OpenAI stated in its weblog submit asserting Voice Engine at this time that thus far, it has solely made the tech out there to a “small group of trusted companions.” Amongst these highlighted and named are

  1. Age of Studying, an schooling expertise firm that makes use of Voice Engine and GPT-4 for producing pre-scripted and real-time personalised voice content material, increasing studying help and interactivity for a various scholar viewers.
  2. HeyGen, an AI visible storytelling platform that allows creators and companies to translate their content material into a number of languages, employs Voice Engine for video translation, creating customized human-like avatars with multilingual voices, preserving unique speaker’s accent to achieve a worldwide viewers.
  3. Dimagi, a software program firm making instruments for neighborhood well being staff, makes use of Voice Engine and GPT-4 to offer interactive suggestions in varied languages for stated staff, bettering important service supply in distant settings.
  4. Livox, an AI app for Augmentative and Various Communication (AAC) gadgets utilized by these with speech and listening to difficulties, integrates Voice Engine to offer distinctive, non-robotic voices throughout languages for non-verbal people.
  5. The Norman Prince Neurosciences Institute at Lifespan, a nonprofit medical and educating group at Brown College, devoted to serving to these with neurological ailments and issues, is utilizing Voice Engine to help these with speech impairments in utilizing the AI model of their voice. Two docs there, Rohaid Ali and pediatric neurosurgeon Konstantina Svokos, have already efficiently restored a mind tumor affected person’s speech utilizing an audio pattern from one in all her faculty mission movies.
See also  Meta's Next-Gen Model for Video and Image Segmentation

The corporate uploaded to its weblog, and emailed to VentureBeat beneath embargo, a number of audio samples exhibiting the tech’s humanlike talking capabilities. For instance, right here’s the unique “supply voice” of Lifespan’s affected person:

And right here’s the cloned voice utilizing OpenAI Voice Engine:

Restricted consumer base by design

But for now, the tech is restricted. As with its highly effective, extremely real looking and vivid video era AI mannequin Sora, OpenAI is not presently permitting the general public to make use of Voice Engine. As a substitute, at this time OpenAI is solely sharing the existence of the instrument and “preliminary insights and outcomes from a small-scale preview” with “a small group of trusted companions” who’ve been given entry.
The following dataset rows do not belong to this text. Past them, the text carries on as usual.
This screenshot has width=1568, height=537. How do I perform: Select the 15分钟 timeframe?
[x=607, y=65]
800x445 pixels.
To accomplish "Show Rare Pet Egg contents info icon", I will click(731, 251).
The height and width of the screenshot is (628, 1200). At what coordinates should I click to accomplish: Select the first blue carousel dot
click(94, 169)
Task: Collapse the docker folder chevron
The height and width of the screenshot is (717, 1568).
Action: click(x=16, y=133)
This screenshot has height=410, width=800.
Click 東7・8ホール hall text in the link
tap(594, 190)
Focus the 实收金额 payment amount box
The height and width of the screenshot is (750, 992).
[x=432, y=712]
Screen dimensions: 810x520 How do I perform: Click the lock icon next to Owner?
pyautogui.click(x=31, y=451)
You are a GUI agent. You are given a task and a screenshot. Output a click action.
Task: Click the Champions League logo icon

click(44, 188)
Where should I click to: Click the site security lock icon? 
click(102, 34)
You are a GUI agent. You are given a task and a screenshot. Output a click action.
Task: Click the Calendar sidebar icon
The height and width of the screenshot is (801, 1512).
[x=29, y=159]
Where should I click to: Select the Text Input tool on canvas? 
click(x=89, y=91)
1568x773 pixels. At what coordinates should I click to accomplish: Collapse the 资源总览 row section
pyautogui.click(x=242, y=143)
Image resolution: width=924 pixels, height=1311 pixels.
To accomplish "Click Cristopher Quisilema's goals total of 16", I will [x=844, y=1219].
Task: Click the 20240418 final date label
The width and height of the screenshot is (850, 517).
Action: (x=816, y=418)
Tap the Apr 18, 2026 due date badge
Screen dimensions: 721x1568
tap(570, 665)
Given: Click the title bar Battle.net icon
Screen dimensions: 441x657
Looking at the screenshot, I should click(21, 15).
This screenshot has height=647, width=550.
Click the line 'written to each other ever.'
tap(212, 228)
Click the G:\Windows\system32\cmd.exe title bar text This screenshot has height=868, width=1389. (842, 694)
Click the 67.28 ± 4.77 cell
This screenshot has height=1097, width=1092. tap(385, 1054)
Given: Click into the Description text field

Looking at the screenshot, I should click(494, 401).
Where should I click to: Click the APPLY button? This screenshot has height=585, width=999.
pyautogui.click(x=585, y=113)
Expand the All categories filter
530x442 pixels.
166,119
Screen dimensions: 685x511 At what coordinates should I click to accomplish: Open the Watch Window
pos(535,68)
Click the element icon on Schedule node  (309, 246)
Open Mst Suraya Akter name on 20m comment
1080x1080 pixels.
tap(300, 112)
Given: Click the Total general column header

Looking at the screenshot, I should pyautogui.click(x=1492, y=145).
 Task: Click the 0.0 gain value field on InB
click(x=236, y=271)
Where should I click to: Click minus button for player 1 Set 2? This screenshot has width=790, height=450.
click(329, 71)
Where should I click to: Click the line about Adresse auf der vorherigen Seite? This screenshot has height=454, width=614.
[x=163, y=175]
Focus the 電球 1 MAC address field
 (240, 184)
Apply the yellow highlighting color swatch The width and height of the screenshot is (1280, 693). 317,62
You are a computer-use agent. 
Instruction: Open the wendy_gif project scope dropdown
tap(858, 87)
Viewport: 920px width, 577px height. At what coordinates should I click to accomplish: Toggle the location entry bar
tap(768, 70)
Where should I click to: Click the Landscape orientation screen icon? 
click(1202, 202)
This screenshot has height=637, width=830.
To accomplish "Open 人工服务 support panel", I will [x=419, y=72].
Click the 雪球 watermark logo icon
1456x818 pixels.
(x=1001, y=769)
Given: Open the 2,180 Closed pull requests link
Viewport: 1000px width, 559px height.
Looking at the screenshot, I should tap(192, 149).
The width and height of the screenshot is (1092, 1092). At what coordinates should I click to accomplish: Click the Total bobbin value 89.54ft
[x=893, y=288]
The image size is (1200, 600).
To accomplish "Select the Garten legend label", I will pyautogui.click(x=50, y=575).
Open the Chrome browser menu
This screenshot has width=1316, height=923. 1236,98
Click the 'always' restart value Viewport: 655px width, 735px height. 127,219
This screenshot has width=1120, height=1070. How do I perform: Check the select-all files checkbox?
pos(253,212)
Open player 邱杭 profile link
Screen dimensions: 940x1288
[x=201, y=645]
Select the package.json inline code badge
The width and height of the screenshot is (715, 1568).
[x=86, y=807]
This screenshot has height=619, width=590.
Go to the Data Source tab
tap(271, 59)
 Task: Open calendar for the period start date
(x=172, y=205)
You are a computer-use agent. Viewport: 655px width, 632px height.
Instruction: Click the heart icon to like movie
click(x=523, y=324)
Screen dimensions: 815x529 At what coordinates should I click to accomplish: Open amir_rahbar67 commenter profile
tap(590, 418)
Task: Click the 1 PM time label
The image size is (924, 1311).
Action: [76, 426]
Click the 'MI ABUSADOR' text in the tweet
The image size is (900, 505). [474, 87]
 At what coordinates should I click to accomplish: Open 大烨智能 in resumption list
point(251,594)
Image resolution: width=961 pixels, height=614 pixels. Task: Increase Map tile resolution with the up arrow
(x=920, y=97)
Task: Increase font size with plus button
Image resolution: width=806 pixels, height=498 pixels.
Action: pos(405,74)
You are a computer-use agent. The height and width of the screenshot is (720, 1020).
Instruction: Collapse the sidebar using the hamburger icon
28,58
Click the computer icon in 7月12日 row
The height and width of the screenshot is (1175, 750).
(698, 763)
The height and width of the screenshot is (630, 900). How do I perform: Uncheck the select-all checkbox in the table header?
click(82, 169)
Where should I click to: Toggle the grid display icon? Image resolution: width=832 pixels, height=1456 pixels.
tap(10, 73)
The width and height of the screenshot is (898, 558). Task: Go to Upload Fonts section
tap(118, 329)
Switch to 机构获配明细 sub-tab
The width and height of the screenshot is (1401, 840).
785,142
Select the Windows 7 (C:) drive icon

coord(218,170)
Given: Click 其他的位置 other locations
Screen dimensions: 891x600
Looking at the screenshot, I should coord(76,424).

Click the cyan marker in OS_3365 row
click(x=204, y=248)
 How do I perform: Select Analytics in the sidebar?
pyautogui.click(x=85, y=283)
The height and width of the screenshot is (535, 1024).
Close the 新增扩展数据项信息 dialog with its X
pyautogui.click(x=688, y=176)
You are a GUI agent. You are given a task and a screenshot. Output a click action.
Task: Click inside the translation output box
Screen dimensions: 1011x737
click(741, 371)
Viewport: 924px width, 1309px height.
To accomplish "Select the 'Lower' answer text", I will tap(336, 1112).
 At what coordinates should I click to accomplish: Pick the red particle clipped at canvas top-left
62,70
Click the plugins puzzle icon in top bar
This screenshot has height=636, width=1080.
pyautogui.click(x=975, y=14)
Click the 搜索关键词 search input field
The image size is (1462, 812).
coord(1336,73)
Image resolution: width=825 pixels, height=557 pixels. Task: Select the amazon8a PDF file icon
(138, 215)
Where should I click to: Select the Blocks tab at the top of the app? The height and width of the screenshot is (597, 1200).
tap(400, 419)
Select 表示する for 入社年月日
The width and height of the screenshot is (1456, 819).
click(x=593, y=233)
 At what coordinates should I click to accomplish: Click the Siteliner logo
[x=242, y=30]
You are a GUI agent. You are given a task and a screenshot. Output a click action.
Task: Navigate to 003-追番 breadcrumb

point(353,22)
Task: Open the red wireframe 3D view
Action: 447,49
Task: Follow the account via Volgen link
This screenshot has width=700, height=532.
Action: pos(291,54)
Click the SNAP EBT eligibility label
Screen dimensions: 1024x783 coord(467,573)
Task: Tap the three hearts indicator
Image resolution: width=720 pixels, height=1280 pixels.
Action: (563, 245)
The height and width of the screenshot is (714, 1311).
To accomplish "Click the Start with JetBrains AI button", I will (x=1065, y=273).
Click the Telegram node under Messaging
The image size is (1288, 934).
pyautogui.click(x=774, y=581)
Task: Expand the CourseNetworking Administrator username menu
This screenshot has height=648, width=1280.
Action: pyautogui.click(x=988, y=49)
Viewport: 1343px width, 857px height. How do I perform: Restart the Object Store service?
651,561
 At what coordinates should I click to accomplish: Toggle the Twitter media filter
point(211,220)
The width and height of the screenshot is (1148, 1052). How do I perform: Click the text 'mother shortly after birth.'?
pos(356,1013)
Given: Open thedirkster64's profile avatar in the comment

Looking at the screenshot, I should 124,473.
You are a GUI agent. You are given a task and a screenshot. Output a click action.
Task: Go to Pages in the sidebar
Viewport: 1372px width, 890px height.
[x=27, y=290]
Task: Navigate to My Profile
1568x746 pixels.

As OpenAI states in its weblog submit at this time asserting the tech:

“We’re taking a cautious and knowledgeable strategy to a broader launch as a result of potential for artificial voice misuse. We hope to begin a dialogue on the accountable deployment of artificial voices and the way society can adapt to those new capabilities. Based mostly on these conversations and the outcomes of those small scale exams, we are going to make a extra knowledgeable choice about whether or not and how you can deploy this expertise at scale.”

The cautious, slow-and-steady, restricted entry strategy to releasing Voice Engine is smart particularly in gentle of U.S. President Joseph R. Biden’s current name to “ban AI voice impersonation.”

Central to OpenAI’s deployment technique is a stringent adherence to security and moral tips. Companions concerned in testing Voice Engine are certain by utilization insurance policies that prohibit unauthorized impersonation and require knowledgeable consent from voice donors.

See also  Sam Altman and Adam D’Angelo reunite for Thanksgiving following OpenAI boardroom drama

Moreover, OpenAI has carried out security measures akin to watermarking and proactive monitoring to make sure the expertise’s accountable use.

Source link

Share This Article
Leave a comment

Leave a Reply

Your email address will not be published. Required fields are marked *

Please enter CoinGecko Free Api Key to get this plugin works.